Excerpted passage:
+++

Munich was one of the cities named for the UEFA Euro 2024. The Allianz Arena is down to host four group stage matches, including the opening game, one match in the round of 16 and one semi-finals match.

| Date | Time | Team #1 | Result | Team #2 | Round | Attendance |
| 14 June 2024 | 21:00 | Germany | 5–1 | Scotland | Group A (opening match) | 65,052 |
| 17 June 2024 | 15:00 | Romania | 3–0 | Ukraine | Group E | 61,591 |
| 20 June 2024 | 15:00 | Slovenia | 1–1 | Serbia | Group C | 63,028 |
| 25 June 2024 | 21:00 | Denmark | 0–0 | 64,288 |
| 2 July 2024 | 18:00 | Romania | 0–3 | Netherlands | Round of 16 | 65,012 |
| 9 July 2024 | 21:00 | Spain | 2–1 | France | Semi-finals | 62,042 |

===European club competition finals===

====UEFA Champions League/European Champions Cup Finals====

=====Won by Bayern Munich=====

Bayern Munich have won six European Cups, including three straight titles in the mid-1970s, one each in 2001 and 2013 and, most recently, in 2020.

+++

Given data:
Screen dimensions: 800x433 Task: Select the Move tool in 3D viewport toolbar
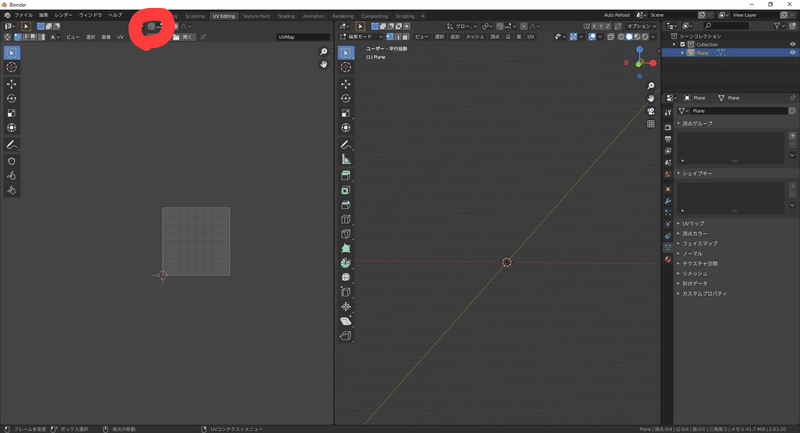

+++

Problems:
[a] List every match date that appears in the table of the Munich Euro 2024 passage.
[b] Write out the Munich Euro 2024 passage word for word from "Munich was one" up to and including "one semi-finals match.".

Solutions by task:
[a]
14 June 2024
17 June 2024
20 June 2024
25 June 2024
2 July 2024
9 July 2024

[b]
Munich was one of the cities named for the UEFA Euro 2024. The Allianz Arena is down to host four group stage matches, including the opening game, one match in the round of 16 and one semi-finals match.